“But you laid hands on her.”
The silence deepened. The onlookers could scarcely breathe.
Richard’s gaze flickered toward Caroline—a fleeting glance that softened nothing but made his next words strike all the harder.
“You dared touch my bride. That, Jasper… I will never forgive.”
Jasper’s mouth opened and closed soundlessly, his throat still raw from Richard’s grip. He tried to kneel, tried to plead, but his knees buckled, and he only managed a pitiful half bow. “Please, Richard... I lost my head—I was mad with jealousy–”
“Madness does not absolve evil,” Richard said flatly. “It only reveals it.”
A murmur ran through the crowd.
Caroline took an unsteady step forward, the hem of her gown whispering against the stone. “Richard,” she said softly, “it’s done. He is no threat now.”
Her voice, though trembling, held command—the kind of gentle authority that could soothe a storm. She laid her hand on Richard’s arm, tentative but brave. “Let him go.”
Richard’s muscles twitched beneath her touch. The tension coiled within him refused to fade completely, but at her voice—that steady, defiant voice—he exhaled, long and slow, releasing a measure of the fury that had consumed him.
Without looking at Jasper again, he turned away.
The guests parted before him like waves before a prow, fearful of brushing against the man whose temper had proven every rumor true. The title Devil of the Ton would be whispered anew tonight—and not as metaphor.
He walked toward Caroline instead. She had expected him to stride past, to bury himself in isolation, but instead he stopped before her, every inch of him carved in rigid control.
For a moment, he only looked at her. Her hands were clasped tightly before her, knuckles white against her gloves. Yet she met his gaze with courage that belied the trembling of her frame.
“Caroline,” he murmured, his voice rough, almost unrecognizable.
She swallowed. “You frightened me.”
He nodded once, grimly. “I frightened myself.”
The admission startled her more than the fury had. She could see it now—beneath the duke’s stony facade, beneath the scar and the anger—the weight of years dragged like an anchor. The man before her was not merely dangerous; he was wounded.
Then, before she could react, Richard reached for her.
His hands, still trembling faintly, settled on her shoulders—not roughly this time, but with a strange, desperate gentleness. She gasped as he drew her against him. The embrace was fierce, protective, almost possessive, but not cruel. He bowed his head to her hair, his breath ragged.
“Forgive me,” he said quietly. “You should never have seen that.”
The ton’s collective murmur rose once more—the rustle of silk and curiosity, the sound of fans snapping shut as eager eyes feasted upon the scandal. To them, this moment was theater—the wild duke embracing his bride before the altar, the beast tamed by beauty.

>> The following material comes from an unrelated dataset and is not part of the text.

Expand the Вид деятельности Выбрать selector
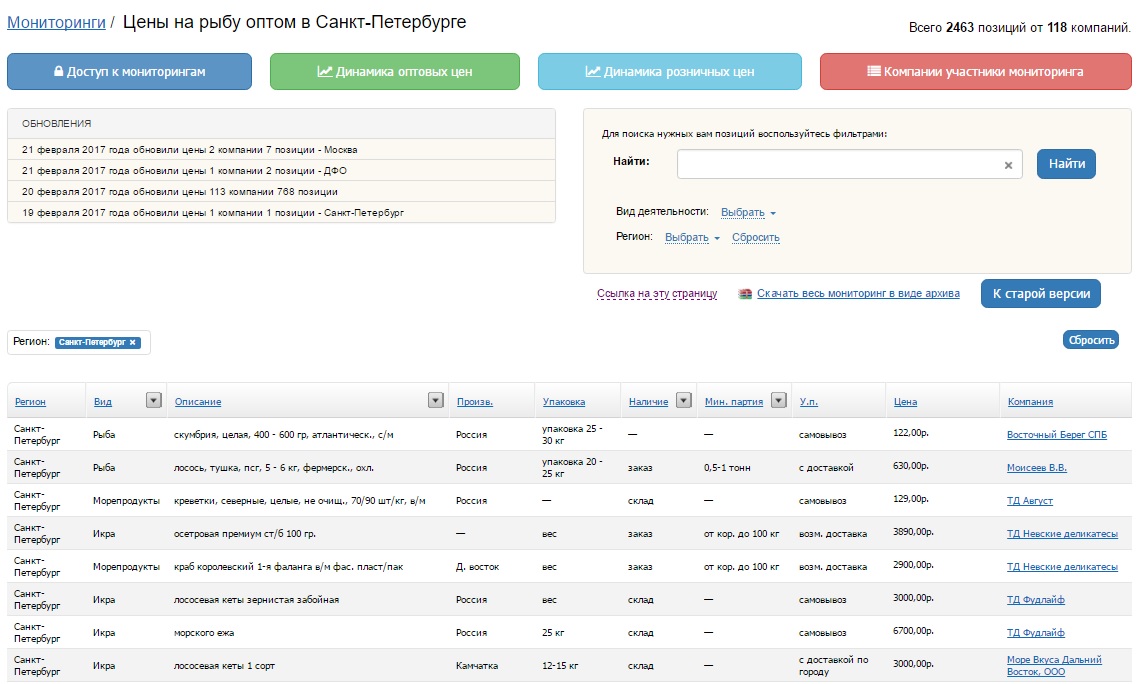 (x=748, y=212)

But Caroline felt the truth. His arms were not the arms of triumph; they were those of a man seeking absolution in silence.

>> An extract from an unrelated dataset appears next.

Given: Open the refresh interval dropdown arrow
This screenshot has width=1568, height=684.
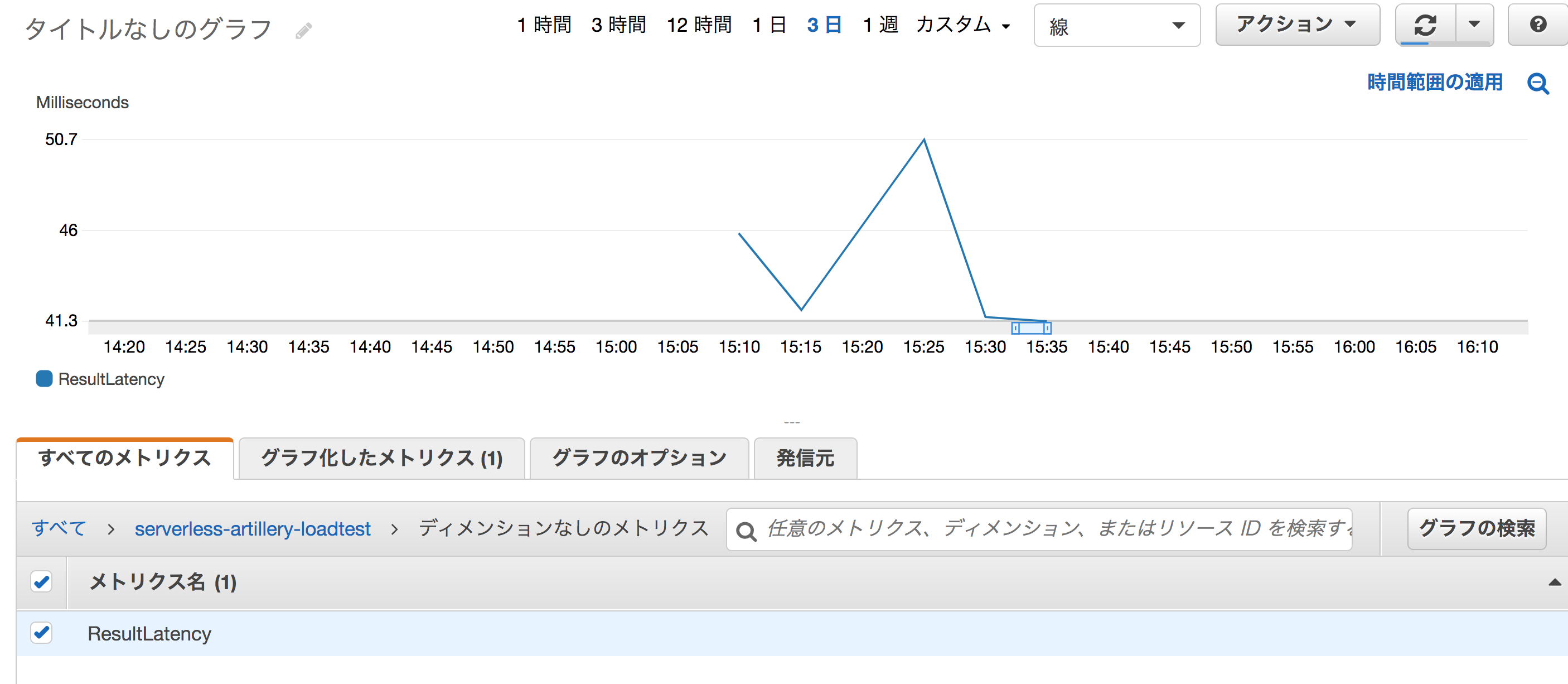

Her own hands, which had been pressed stiffly against his chest, softened. She rested one palm against his heart, feeling the violent beat beneath her fingertips. “You stopped,” she whispered. “That is what matters.”
He drew back slightly, enough to meet her gaze. “Only because you called my name.”
Caroline tried to smile, but it trembled. “Then I shall make a habit of it.”
The faintest curve touched his lips—not quite a smile, more the ghost of one. His hand rose, brushing a stray curl fromher temple. The gesture was intimate in a way that made the ton’s whispers swell anew. But neither of them heard the gossip anymore.
For that single fragile instant, there was only the sound of their breathing, the pounding of two hearts too wild to be still.
Then Caroline realized her own pulse was racing not from fear of Jasper, but from the man who held her. The Devil’s darkness still lingered in his eyes—not violence now, but something she could not name. Something that both frightened and fascinated her.
Richard turned at last toward the onlookers, his expression composed once more. “This ceremony is over,” he said, voice carrying effortlessly through the stunned silence. “My cousin will depart Ashwood by morning. Anyone who wishes to discuss what happened here may do so—elsewhere.”